MATERIAL TO PROCESS
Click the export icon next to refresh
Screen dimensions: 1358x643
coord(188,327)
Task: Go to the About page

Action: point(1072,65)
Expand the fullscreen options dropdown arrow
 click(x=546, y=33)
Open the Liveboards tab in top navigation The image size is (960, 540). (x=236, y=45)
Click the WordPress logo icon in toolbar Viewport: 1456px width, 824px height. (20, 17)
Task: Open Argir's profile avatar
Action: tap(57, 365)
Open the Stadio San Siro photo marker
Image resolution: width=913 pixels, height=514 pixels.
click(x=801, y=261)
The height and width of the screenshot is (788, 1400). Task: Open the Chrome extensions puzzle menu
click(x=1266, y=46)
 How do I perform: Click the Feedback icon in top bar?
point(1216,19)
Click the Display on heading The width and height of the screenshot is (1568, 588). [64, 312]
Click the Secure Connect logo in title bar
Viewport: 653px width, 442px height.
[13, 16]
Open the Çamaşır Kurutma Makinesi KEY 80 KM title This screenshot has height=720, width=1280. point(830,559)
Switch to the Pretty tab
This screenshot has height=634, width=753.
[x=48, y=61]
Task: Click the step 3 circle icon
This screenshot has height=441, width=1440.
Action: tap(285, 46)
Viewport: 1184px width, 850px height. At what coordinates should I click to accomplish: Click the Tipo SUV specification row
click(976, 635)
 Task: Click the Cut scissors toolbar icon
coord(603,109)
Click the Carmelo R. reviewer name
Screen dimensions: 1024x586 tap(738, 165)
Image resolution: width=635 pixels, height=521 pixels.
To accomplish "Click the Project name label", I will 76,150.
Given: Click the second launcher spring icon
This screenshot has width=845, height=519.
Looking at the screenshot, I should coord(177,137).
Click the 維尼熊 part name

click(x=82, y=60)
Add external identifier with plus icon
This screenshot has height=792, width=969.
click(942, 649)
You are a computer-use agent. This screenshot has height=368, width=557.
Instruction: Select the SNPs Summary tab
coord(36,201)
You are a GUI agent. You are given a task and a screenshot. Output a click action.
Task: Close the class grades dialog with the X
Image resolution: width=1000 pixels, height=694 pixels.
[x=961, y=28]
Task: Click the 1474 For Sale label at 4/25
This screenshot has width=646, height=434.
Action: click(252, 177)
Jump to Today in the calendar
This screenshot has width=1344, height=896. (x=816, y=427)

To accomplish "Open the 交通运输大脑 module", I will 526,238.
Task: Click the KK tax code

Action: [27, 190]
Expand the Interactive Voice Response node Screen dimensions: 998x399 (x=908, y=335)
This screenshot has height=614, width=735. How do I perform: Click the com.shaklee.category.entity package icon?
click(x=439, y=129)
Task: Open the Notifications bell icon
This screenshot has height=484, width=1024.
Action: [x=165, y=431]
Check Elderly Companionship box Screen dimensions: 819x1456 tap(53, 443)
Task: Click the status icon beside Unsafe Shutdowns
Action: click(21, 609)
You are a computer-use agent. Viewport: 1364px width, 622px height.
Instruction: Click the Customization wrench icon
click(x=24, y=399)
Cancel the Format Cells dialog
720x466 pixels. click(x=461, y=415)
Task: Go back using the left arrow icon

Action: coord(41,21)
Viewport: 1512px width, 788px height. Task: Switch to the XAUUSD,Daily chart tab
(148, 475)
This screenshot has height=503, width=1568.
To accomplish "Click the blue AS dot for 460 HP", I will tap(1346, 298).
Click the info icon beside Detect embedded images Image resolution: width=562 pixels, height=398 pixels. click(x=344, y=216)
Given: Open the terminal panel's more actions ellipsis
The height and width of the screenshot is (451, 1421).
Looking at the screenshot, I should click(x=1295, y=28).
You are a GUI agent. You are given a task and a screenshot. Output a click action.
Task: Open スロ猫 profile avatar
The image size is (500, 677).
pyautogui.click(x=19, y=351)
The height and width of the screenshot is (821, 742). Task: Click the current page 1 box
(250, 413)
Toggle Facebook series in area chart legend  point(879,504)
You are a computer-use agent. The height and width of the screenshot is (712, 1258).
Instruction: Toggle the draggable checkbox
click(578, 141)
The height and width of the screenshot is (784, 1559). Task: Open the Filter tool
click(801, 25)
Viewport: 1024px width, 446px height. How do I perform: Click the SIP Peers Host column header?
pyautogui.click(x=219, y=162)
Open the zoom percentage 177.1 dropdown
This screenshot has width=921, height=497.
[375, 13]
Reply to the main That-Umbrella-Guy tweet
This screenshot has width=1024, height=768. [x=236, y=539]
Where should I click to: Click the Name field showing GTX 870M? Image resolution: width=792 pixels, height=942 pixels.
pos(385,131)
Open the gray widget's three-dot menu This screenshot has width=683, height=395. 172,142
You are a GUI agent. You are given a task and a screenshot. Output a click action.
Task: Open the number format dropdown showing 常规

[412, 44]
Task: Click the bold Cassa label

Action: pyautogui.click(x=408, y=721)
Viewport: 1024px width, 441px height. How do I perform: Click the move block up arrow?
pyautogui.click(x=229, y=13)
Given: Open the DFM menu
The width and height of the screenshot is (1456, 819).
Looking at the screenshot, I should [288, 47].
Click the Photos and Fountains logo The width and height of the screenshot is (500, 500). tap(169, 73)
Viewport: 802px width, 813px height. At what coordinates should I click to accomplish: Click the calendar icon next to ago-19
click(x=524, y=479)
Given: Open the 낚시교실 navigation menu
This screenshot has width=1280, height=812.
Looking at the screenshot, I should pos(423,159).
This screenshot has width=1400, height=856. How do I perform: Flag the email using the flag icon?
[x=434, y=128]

AIM OF THE EXERCISE
Repeat all the lines above verbatim.

TASK SOLUTION
Click the export icon next to refresh
Screen dimensions: 1358x643
coord(188,327)
Task: Go to the About page

Action: point(1072,65)
Expand the fullscreen options dropdown arrow
 click(x=546, y=33)
Open the Liveboards tab in top navigation The image size is (960, 540). (x=236, y=45)
Click the WordPress logo icon in toolbar Viewport: 1456px width, 824px height. (20, 17)
Task: Open Argir's profile avatar
Action: tap(57, 365)
Open the Stadio San Siro photo marker
Image resolution: width=913 pixels, height=514 pixels.
click(x=801, y=261)
The height and width of the screenshot is (788, 1400). Task: Open the Chrome extensions puzzle menu
click(x=1266, y=46)
 How do I perform: Click the Feedback icon in top bar?
point(1216,19)
Click the Display on heading The width and height of the screenshot is (1568, 588). [64, 312]
Click the Secure Connect logo in title bar
Viewport: 653px width, 442px height.
[13, 16]
Open the Çamaşır Kurutma Makinesi KEY 80 KM title This screenshot has height=720, width=1280. point(830,559)
Switch to the Pretty tab
This screenshot has height=634, width=753.
[x=48, y=61]
Task: Click the step 3 circle icon
This screenshot has height=441, width=1440.
Action: tap(285, 46)
Viewport: 1184px width, 850px height. At what coordinates should I click to accomplish: Click the Tipo SUV specification row
click(976, 635)
 Task: Click the Cut scissors toolbar icon
coord(603,109)
Click the Carmelo R. reviewer name
Screen dimensions: 1024x586 tap(738, 165)
Image resolution: width=635 pixels, height=521 pixels.
To accomplish "Click the Project name label", I will 76,150.
Given: Click the second launcher spring icon
This screenshot has width=845, height=519.
Looking at the screenshot, I should coord(177,137).
Click the 維尼熊 part name

click(x=82, y=60)
Add external identifier with plus icon
This screenshot has height=792, width=969.
click(942, 649)
You are a computer-use agent. This screenshot has height=368, width=557.
Instruction: Select the SNPs Summary tab
coord(36,201)
You are a GUI agent. You are given a task and a screenshot. Output a click action.
Task: Close the class grades dialog with the X
Image resolution: width=1000 pixels, height=694 pixels.
[x=961, y=28]
Task: Click the 1474 For Sale label at 4/25
This screenshot has width=646, height=434.
Action: click(252, 177)
Jump to Today in the calendar
This screenshot has width=1344, height=896. (x=816, y=427)

To accomplish "Open the 交通运输大脑 module", I will 526,238.
Task: Click the KK tax code

Action: [27, 190]
Expand the Interactive Voice Response node Screen dimensions: 998x399 (x=908, y=335)
This screenshot has height=614, width=735. How do I perform: Click the com.shaklee.category.entity package icon?
click(x=439, y=129)
Task: Open the Notifications bell icon
This screenshot has height=484, width=1024.
Action: [x=165, y=431]
Check Elderly Companionship box Screen dimensions: 819x1456 tap(53, 443)
Task: Click the status icon beside Unsafe Shutdowns
Action: click(21, 609)
You are a computer-use agent. Viewport: 1364px width, 622px height.
Instruction: Click the Customization wrench icon
click(x=24, y=399)
Cancel the Format Cells dialog
720x466 pixels. click(x=461, y=415)
Task: Go back using the left arrow icon

Action: coord(41,21)
Viewport: 1512px width, 788px height. Task: Switch to the XAUUSD,Daily chart tab
(148, 475)
This screenshot has height=503, width=1568.
To accomplish "Click the blue AS dot for 460 HP", I will tap(1346, 298).
Click the info icon beside Detect embedded images Image resolution: width=562 pixels, height=398 pixels. click(x=344, y=216)
Given: Open the terminal panel's more actions ellipsis
The height and width of the screenshot is (451, 1421).
Looking at the screenshot, I should click(x=1295, y=28).
You are a GUI agent. You are given a task and a screenshot. Output a click action.
Task: Open スロ猫 profile avatar
The image size is (500, 677).
pyautogui.click(x=19, y=351)
The height and width of the screenshot is (821, 742). Task: Click the current page 1 box
(250, 413)
Toggle Facebook series in area chart legend  point(879,504)
You are a computer-use agent. The height and width of the screenshot is (712, 1258).
Instruction: Toggle the draggable checkbox
click(578, 141)
The height and width of the screenshot is (784, 1559). Task: Open the Filter tool
click(801, 25)
Viewport: 1024px width, 446px height. How do I perform: Click the SIP Peers Host column header?
pyautogui.click(x=219, y=162)
Open the zoom percentage 177.1 dropdown
This screenshot has width=921, height=497.
[375, 13]
Reply to the main That-Umbrella-Guy tweet
This screenshot has width=1024, height=768. [x=236, y=539]
Where should I click to: Click the Name field showing GTX 870M? Image resolution: width=792 pixels, height=942 pixels.
pos(385,131)
Open the gray widget's three-dot menu This screenshot has width=683, height=395. 172,142
You are a GUI agent. You are given a task and a screenshot. Output a click action.
Task: Open the number format dropdown showing 常规

[412, 44]
Task: Click the bold Cassa label

Action: pyautogui.click(x=408, y=721)
Viewport: 1024px width, 441px height. How do I perform: Click the move block up arrow?
pyautogui.click(x=229, y=13)
Given: Open the DFM menu
The width and height of the screenshot is (1456, 819).
Looking at the screenshot, I should [288, 47].
Click the Photos and Fountains logo The width and height of the screenshot is (500, 500). tap(169, 73)
Viewport: 802px width, 813px height. At what coordinates should I click to accomplish: Click the calendar icon next to ago-19
click(x=524, y=479)
Given: Open the 낚시교실 navigation menu
This screenshot has width=1280, height=812.
Looking at the screenshot, I should pos(423,159).
This screenshot has width=1400, height=856. How do I perform: Flag the email using the flag icon?
[x=434, y=128]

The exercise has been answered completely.